Security and Production Rules
- Store API keys and secrets in environment variables; never commit them.
- Validate Stripe webhooks with signatures; verify event authenticity before processing.
- Enable CSRF protection for state-changing endpoints and use same-site cookies when applicable.
- Implement input validation and server-side validation for all user inputs.
- Set up rate limiting and proper error handling to avoid leaking sensitive information.
Testing Checklist
- Unit tests for utilities and components with Vitest.
- API tests for Next.js API routes or server actions with mocks for Stripe and Clerk.
- End-to-end tests covering signup, plan purchase, and checkout flows with Playwright.
- CI: lint, type check, tests on PRs; perform a dry-run deployment in staging.
Common Mistakes to Avoid
- Not enforcing server-side authorization for sensitive actions.
- Hardcoding credentials or using client-side secrets.
- Skipping Stripe webhooks verification and idempotency handling.

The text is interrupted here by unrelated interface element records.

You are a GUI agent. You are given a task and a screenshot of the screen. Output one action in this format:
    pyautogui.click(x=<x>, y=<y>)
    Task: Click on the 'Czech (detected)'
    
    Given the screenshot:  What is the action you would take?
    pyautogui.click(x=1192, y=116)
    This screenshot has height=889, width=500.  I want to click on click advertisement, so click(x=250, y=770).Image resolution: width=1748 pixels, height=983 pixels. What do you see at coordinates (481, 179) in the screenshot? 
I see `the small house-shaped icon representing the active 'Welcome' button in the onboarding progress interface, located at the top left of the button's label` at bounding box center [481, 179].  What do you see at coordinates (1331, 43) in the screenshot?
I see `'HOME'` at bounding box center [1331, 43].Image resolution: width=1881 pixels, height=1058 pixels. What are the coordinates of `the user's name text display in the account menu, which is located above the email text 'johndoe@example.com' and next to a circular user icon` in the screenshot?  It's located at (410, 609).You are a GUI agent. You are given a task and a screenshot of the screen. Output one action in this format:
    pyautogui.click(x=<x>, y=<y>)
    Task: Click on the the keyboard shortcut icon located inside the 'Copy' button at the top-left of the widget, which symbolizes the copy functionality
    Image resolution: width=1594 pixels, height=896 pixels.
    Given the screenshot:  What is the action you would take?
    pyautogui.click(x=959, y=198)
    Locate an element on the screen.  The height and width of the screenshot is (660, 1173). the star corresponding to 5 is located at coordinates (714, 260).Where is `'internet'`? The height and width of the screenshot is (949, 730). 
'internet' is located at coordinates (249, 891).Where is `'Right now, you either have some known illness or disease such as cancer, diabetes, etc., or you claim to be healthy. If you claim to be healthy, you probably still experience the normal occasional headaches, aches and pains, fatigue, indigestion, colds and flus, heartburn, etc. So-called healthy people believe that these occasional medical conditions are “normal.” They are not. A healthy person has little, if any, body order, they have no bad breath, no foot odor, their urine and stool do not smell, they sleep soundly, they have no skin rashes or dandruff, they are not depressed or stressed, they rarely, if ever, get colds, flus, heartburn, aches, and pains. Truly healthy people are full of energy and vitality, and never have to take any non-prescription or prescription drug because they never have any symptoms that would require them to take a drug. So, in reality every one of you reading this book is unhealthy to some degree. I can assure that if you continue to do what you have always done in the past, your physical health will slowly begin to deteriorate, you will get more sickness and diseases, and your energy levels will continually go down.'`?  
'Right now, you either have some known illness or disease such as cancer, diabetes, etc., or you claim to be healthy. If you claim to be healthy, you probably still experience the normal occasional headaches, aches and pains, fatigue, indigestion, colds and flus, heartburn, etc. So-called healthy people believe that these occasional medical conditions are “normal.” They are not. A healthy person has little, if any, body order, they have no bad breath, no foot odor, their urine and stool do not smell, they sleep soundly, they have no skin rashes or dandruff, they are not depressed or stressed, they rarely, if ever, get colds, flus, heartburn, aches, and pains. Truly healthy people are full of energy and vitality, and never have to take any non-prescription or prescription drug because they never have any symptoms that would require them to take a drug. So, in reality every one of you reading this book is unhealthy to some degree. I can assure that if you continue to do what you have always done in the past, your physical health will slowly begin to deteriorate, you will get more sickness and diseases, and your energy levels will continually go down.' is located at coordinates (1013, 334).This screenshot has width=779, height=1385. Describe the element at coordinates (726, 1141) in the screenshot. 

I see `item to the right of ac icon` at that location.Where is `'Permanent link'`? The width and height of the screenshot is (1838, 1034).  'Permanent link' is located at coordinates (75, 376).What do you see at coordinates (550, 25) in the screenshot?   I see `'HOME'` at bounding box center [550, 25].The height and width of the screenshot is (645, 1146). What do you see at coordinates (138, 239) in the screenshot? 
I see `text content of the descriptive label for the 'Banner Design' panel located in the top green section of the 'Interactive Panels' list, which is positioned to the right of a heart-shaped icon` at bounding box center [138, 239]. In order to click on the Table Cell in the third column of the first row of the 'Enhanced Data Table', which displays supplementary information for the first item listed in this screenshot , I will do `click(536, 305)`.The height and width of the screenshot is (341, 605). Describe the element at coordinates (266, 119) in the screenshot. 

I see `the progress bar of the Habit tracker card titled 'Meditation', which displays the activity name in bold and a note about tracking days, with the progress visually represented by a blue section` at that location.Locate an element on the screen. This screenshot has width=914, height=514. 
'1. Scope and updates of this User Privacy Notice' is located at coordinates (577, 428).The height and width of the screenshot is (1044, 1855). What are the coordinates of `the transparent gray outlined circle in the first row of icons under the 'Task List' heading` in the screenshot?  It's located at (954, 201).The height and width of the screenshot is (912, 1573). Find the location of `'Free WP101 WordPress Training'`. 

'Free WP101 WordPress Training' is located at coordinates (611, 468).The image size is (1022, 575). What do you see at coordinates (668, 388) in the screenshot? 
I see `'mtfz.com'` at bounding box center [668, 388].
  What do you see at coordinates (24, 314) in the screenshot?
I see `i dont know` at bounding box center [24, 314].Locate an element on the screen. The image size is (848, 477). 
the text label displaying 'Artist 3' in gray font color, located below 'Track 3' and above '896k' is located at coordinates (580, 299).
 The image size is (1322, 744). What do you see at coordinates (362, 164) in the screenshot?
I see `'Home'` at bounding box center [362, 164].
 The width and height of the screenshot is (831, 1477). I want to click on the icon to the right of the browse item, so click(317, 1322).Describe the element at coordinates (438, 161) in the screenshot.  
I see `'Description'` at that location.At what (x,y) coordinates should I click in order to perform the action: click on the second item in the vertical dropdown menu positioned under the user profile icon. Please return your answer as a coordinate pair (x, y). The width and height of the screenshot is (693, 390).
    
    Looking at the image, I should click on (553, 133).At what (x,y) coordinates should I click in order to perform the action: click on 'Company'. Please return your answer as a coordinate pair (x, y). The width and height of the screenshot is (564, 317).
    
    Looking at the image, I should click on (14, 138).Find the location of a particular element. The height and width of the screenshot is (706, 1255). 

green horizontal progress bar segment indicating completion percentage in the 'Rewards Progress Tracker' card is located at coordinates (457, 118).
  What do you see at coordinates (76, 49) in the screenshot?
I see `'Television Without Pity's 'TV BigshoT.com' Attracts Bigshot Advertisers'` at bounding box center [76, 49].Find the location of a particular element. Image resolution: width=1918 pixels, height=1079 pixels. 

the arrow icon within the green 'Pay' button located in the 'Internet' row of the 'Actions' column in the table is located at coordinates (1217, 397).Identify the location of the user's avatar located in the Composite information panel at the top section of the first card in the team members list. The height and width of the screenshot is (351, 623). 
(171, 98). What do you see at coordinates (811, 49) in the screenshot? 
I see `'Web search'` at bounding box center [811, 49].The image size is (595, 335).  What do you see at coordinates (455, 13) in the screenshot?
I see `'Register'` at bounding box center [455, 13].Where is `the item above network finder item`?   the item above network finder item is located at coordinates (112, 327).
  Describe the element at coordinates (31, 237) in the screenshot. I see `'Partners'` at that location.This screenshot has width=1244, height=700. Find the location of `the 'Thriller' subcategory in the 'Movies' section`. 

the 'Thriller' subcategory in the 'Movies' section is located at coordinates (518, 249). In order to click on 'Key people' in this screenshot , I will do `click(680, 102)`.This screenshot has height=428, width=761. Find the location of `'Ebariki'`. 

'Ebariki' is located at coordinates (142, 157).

- Overloading client components with business logic that should run on the server.
Related Cursor rules templates
Explore adjacent Cursor rules templates for similar stacks, workflows, and production constraints.
- Cursor Rules Template: Django Subscription Box Platform
- Cursor Rules Template — Real Estate Dashboard with Cash Flow, ROI, and Analytics
- Cursor Rules Template: Next.js Personal Brand Website Generator
- Cursor Rules Template: ERP Dashboard with Next.js, PostgreSQL, Prisma, Clerk and Shadcn UI
FAQ
What is a Cursor Rules Template for a Next.js SaaS?
A Cursor Rules Template provides a structured, copyable .cursorrules block and stack‑specific guidance to help AI produce reliable code and architecture for a Next.js based ecommerce SaaS with Stripe, Supabase, Clerk, and Shadcn UI.
Which stack components are covered by this template?
The template targets Next.js, Stripe for payments, Supabase for data, Clerk for authentication, and Shadcn UI for design components, with Cursor AI guiding implementation, testing, and security.
How do I use the copyable .cursorrules block?
Copy the code within the pre block and paste it into a file named .cursorrules at your project root. It instructs Cursor AI to follow architecture, coding standards, and security patterns for this stack.
What security practices are emphasized?
Key practices include using environment variables for secrets, verifying Stripe webhooks, enforcing server-side authorization, and avoiding client-exposed keys or bypassing Clerk authentication.
How should I structure my Next.js SaaS project?
Follow a Next.js app router layout with server components where possible, organized into apps/web, a separate API layer for Stripe/Clerk, and a shared library for UI components from Shadcn UI.
Can I customize the template for another stack?
Yes. Replace the stack details in the Cursor rules block while preserving the required sections (framework, architecture, testing, security) and adjust the project structure to fit the new stack.